The feminist movement that began with the suffragettes of the early 1900s and took significant strides in the 1970s reached its zenith in 1980s, when Mattel launched the Barbie “We Girls Can Do Anything” campaign.
These Barbie commercials were engaging and compelling—they featured girls playing with the Barbies, making them move about fluidly, and narrating each Barbie’s story. Every Barbie had a special talent or feminine wile…Rock Star Barbie was the headliner of the international sensation Barbie and the Rockers. Astronaut Barbie bravely navigated the final frontier and boldly went where no Barbie had gone before. Human Resources Barbie excelled at finding well-qualified talent that was “the right fit” for the organization she represented. (OK, fine, I made that one up.) And Loving You Barbie was good at um…wearing poufy dresses with hearts and…loving…you.

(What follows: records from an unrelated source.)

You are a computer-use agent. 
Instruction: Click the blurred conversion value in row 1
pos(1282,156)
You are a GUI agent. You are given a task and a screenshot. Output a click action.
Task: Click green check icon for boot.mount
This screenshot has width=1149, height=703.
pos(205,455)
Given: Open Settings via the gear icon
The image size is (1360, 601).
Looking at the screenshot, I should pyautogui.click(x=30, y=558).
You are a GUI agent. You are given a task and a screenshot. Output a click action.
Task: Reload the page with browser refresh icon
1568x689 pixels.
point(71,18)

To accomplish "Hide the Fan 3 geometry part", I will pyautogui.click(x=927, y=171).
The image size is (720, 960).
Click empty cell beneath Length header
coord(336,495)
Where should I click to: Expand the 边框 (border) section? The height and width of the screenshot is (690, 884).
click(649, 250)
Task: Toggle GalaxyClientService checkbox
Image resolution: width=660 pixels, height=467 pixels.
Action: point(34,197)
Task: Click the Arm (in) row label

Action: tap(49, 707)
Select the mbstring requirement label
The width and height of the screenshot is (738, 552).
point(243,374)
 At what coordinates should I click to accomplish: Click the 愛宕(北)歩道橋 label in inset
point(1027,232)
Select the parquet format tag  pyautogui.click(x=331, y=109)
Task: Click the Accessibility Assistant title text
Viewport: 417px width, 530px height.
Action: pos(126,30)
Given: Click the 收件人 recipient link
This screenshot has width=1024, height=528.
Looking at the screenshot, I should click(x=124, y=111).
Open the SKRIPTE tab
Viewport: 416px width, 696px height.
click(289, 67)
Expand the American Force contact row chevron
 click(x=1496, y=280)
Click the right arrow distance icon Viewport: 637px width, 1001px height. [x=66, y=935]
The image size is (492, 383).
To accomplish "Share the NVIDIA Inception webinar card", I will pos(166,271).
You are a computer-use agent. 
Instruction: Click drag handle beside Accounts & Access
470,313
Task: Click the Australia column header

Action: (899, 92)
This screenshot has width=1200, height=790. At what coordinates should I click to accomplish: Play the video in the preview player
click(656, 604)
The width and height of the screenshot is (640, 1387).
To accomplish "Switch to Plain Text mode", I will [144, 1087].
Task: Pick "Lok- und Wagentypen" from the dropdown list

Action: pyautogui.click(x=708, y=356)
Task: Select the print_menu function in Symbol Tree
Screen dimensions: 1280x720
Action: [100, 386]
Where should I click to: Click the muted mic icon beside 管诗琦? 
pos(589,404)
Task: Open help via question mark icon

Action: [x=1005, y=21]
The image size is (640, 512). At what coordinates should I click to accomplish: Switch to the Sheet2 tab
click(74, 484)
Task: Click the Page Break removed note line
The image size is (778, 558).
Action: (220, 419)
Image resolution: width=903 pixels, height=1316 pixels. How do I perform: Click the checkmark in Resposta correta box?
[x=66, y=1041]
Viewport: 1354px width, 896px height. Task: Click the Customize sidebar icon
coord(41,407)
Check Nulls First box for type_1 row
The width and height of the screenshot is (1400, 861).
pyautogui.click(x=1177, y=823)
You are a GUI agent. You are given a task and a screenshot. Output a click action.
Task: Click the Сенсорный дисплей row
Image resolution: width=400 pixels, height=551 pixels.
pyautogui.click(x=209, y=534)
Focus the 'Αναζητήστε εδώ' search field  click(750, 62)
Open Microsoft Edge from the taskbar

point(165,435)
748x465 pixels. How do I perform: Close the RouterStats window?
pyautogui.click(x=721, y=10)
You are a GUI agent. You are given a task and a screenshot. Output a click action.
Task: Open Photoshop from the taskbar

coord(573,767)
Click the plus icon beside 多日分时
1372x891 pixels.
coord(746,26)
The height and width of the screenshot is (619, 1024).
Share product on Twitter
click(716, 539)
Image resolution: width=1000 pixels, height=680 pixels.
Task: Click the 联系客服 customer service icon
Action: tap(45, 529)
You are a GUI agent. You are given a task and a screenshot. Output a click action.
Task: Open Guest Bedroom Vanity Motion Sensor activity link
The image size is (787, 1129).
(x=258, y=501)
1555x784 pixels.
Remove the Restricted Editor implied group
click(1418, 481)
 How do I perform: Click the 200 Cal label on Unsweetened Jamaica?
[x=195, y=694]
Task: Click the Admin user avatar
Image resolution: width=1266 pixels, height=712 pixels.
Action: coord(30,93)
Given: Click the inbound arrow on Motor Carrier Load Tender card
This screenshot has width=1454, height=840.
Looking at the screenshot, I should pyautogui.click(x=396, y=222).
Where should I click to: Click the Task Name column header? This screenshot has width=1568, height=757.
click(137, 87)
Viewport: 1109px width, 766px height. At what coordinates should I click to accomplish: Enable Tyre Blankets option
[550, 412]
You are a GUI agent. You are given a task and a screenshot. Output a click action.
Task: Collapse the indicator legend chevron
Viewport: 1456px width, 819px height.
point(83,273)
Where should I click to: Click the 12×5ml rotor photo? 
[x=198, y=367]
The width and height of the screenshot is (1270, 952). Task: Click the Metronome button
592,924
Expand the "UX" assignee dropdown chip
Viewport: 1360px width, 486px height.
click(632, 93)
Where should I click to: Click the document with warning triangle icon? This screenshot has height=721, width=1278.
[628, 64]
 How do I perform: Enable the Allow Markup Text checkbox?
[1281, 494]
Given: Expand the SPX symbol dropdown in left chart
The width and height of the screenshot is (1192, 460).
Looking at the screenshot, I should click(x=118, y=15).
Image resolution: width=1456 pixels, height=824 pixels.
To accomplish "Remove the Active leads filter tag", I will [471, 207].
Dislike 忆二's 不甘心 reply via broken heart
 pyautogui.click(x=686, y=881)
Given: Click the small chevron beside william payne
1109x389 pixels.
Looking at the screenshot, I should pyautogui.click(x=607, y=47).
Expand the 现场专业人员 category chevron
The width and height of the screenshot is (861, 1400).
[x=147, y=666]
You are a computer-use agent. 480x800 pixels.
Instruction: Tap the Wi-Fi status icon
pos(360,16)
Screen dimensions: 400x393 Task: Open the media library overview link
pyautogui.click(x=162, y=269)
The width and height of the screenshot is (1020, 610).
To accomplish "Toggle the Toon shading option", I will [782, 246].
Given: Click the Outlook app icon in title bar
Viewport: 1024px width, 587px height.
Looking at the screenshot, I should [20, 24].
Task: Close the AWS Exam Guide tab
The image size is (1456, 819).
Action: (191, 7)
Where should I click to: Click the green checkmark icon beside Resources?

The campaign’s catchphrase was, “We Girls Can Do Anything…Right, Barbie?” And Barbie would flash her gentle smile at the screen, encouraging us that YES WE CAN! (As a “DC insider,” I can state with authority that the Team Obama has downplayed the early influencer of what became the winning political catchphrase of 2008.)
Well, I’m going to be straight up. As a girl, my favorite Barbie was not Astronaut Barbie or Home and Office Barbie, it was more like a tie between Peaches ‘n’ Cream Barbie, Dream Glow Barbie, and Crystal Barbie. These ladies looked GOOD and kept Ken on a short leash.
A tip of my hat to these glamorous Barbies, who accomplished at clearly a young age (21, tops) what I couldn’t manage to do until my early 30s…lock down a man. But even when the going got tough (date revealed he was married right after dessert, boring date said his only interests were “comic books and candy,” dumped by boyfriend on my birthday weekend), I always knew that—if I kept focusing on my appearance, keeping my expression serene, and walking gracefully in heels—I, too, could reach my goal of a dreamboat boyfriend. Right, Barbie!